Des pistes de progrès
Ce n'est pas un hasard si l'expérience client est considérée comme une priorité pour 88 % des entreprises B to B interrogées dans le cadre l'enquête "Expérience client et B to B : Où en sommes-nous en 2016" menée par Kurt Salmon pour l'AFRC. Avec trois enjeux : optimiser le parcours client (45 %), évoluer vers un modèle d'entreprise orientée client (26 %) et accroître la fidélisation (23%). " Le secteur est moins engagé que le B to C en matière de parcours client, beaucoup reste à faire pour le comprendre et l'optimiser et assurer la cohérence des différents canaux " déclare Alain Jarlot, Directeur Kurt Salmon.

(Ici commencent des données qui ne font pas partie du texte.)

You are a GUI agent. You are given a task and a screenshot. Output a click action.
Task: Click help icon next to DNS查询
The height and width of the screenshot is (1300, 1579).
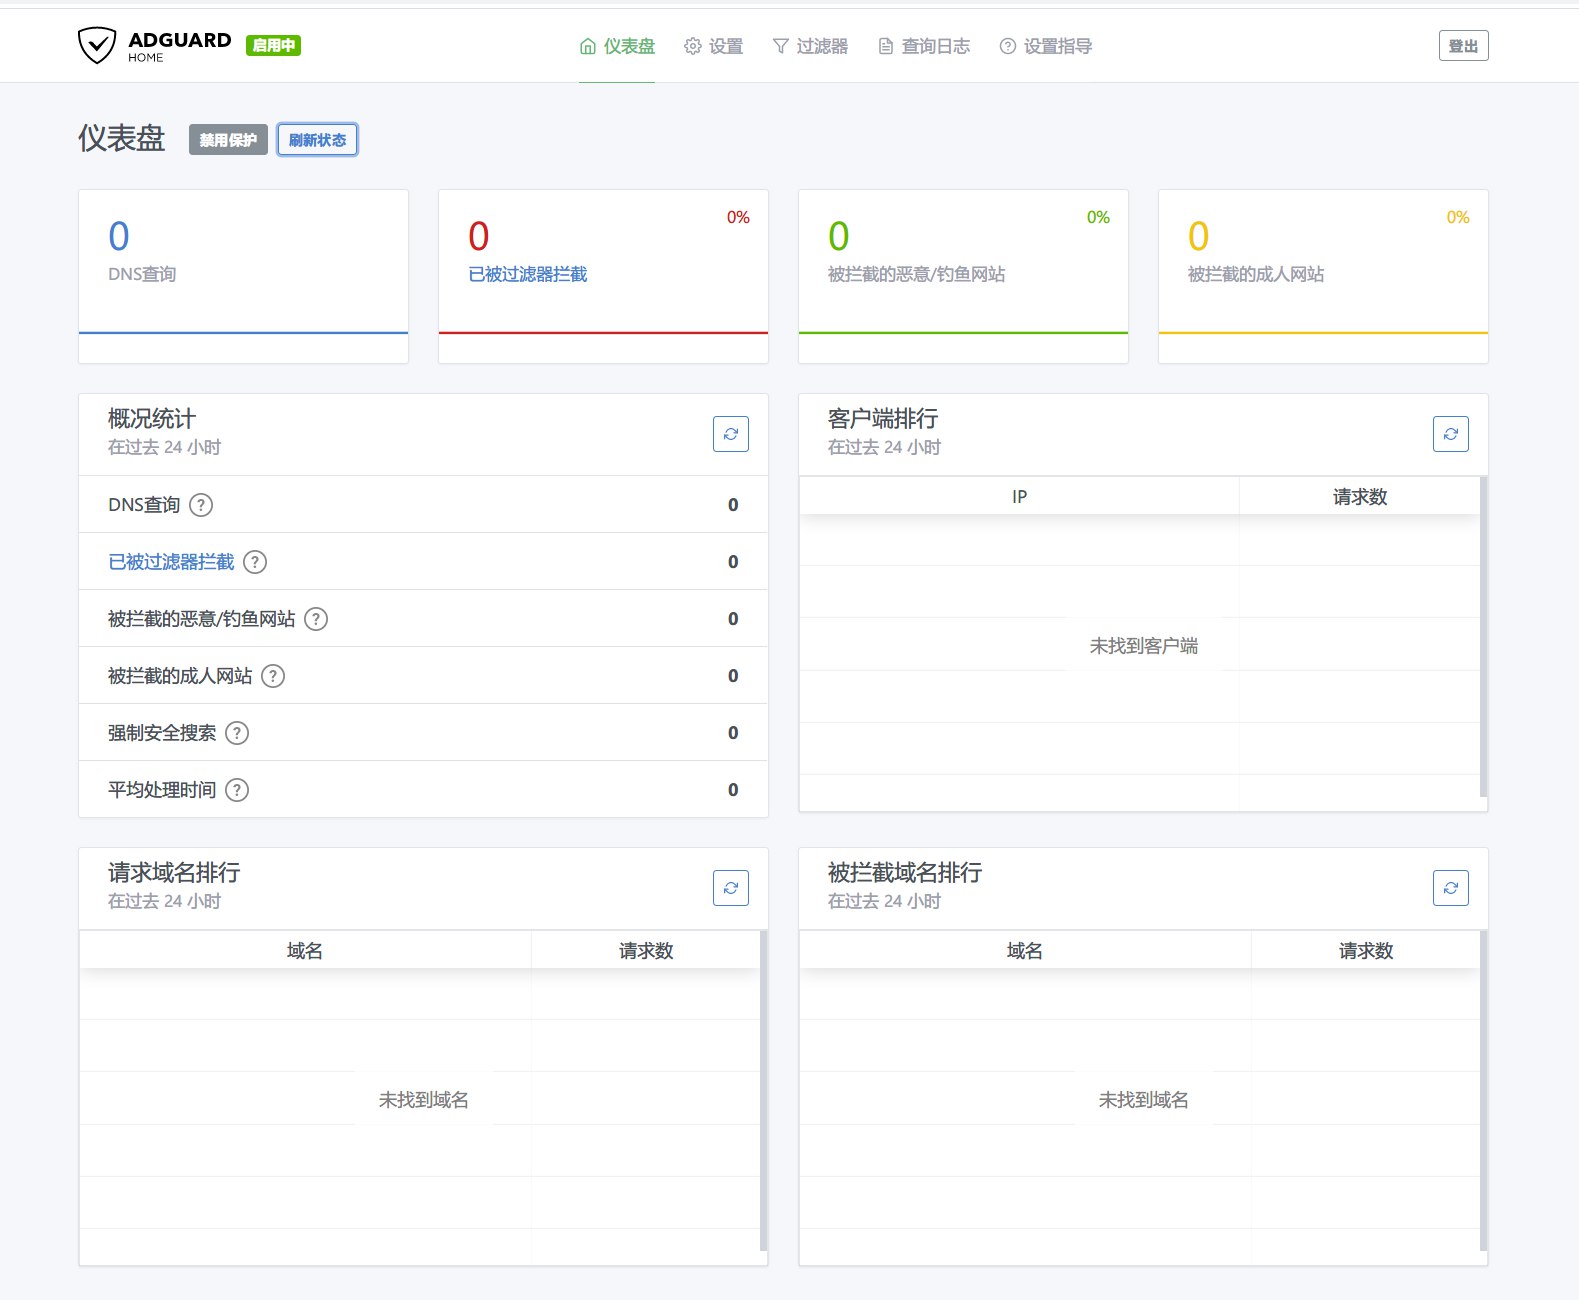tap(201, 505)
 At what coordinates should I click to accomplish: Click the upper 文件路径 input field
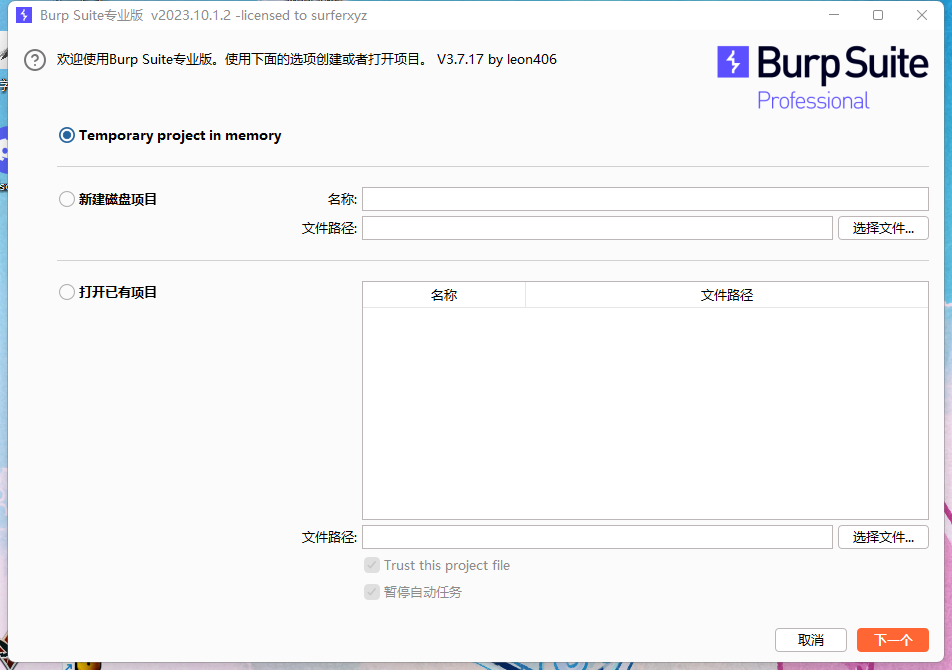597,228
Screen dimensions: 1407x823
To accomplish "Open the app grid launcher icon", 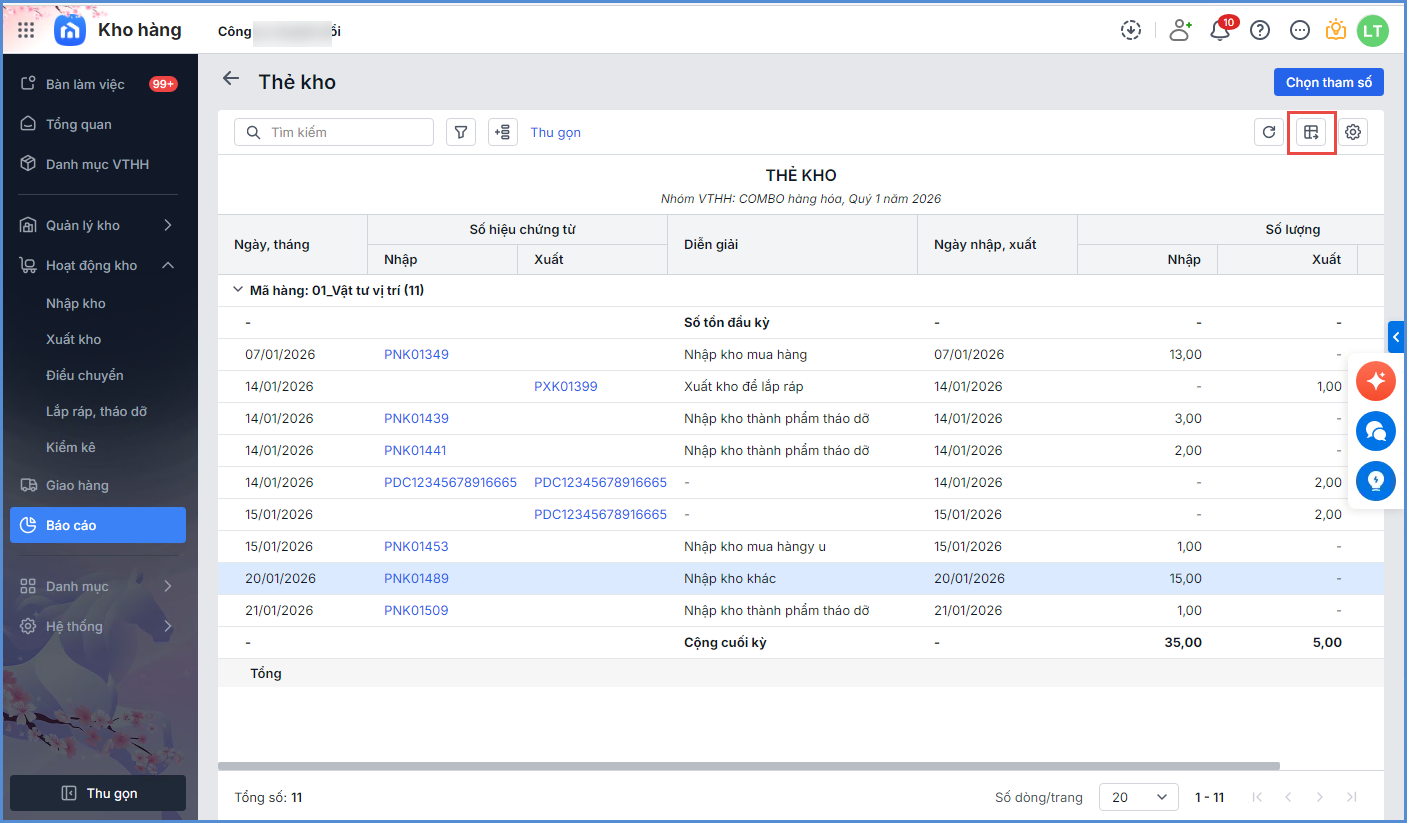I will (26, 31).
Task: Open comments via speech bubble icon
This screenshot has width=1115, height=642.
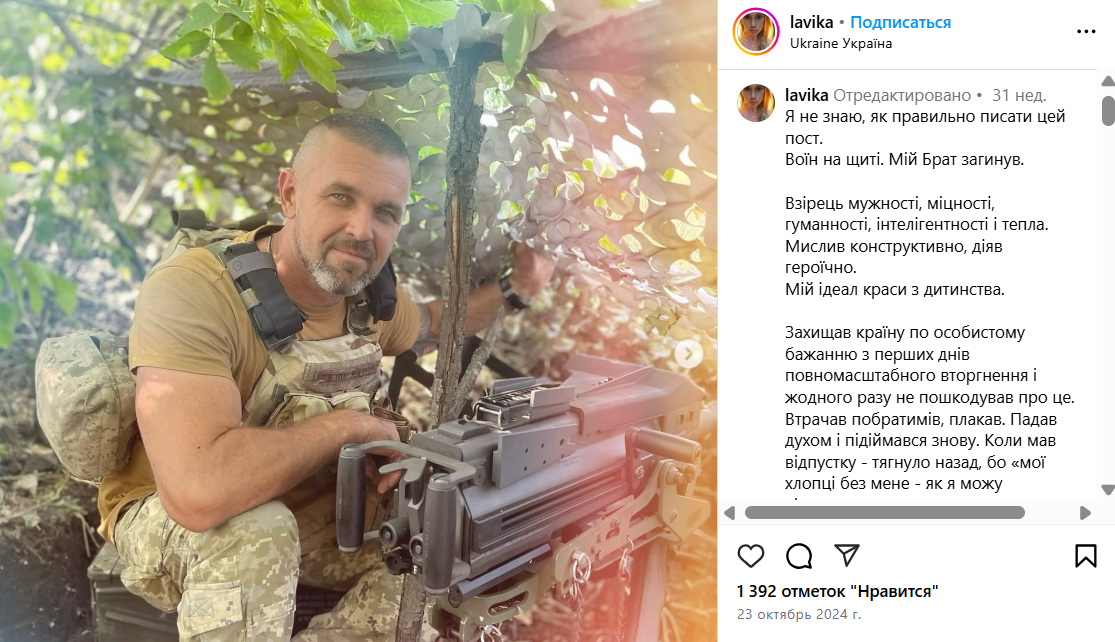Action: [799, 556]
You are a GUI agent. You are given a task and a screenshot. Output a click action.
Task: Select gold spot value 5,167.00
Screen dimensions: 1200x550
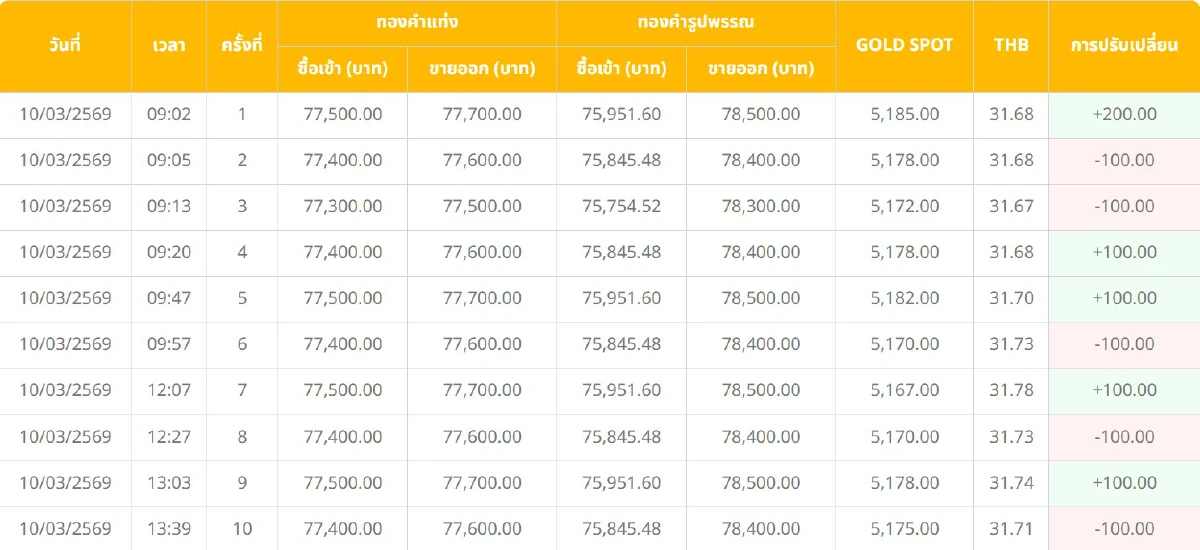tap(904, 390)
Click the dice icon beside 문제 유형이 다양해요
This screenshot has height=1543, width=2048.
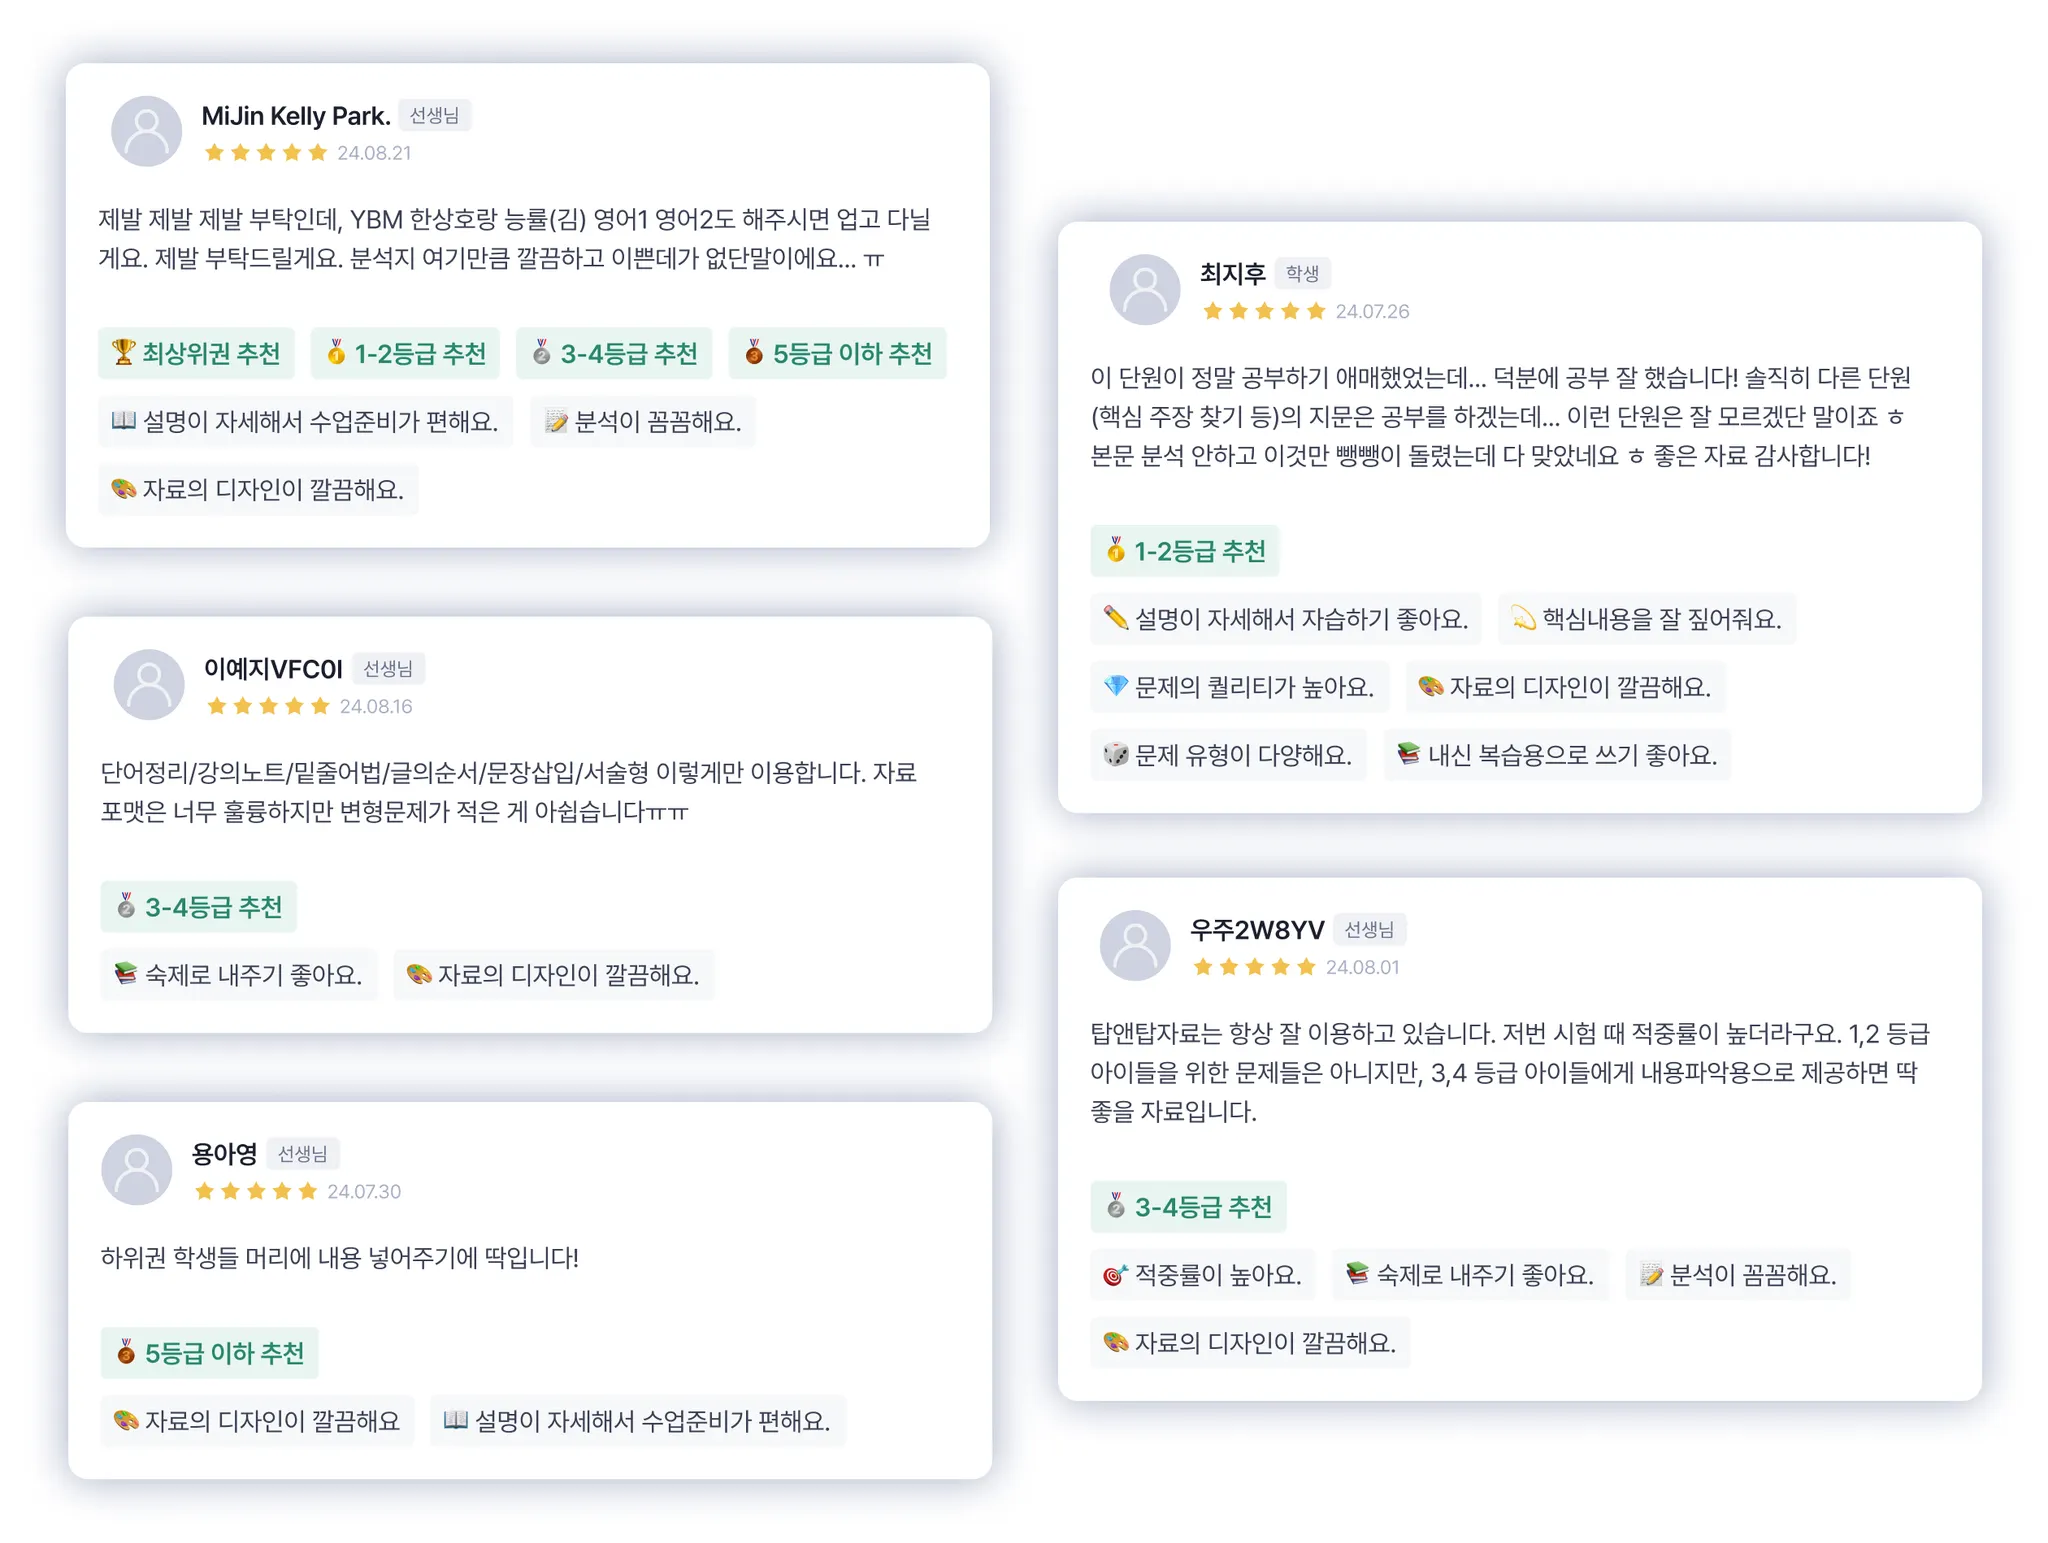click(1115, 754)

Y compris au niveau du SAV. " Un écart demeure entre la réflexion stratégique et le niveau d'exécution constaté " estime Alain Jarlot. La technologie existe et progresse, mais les processus adaptés pour en tirer partie ne sont pas encore mis en place. Ce qui explique, selon Alain Jarlot, la déception des utilisateurs face aux outils de la relation client : Entre 38 et 58 % des répondants en sont insatisfaits. Or pointe l'expert, " ce n'est pas l'outil qui est en cause, mais bien son paramétrage et son adaptation ".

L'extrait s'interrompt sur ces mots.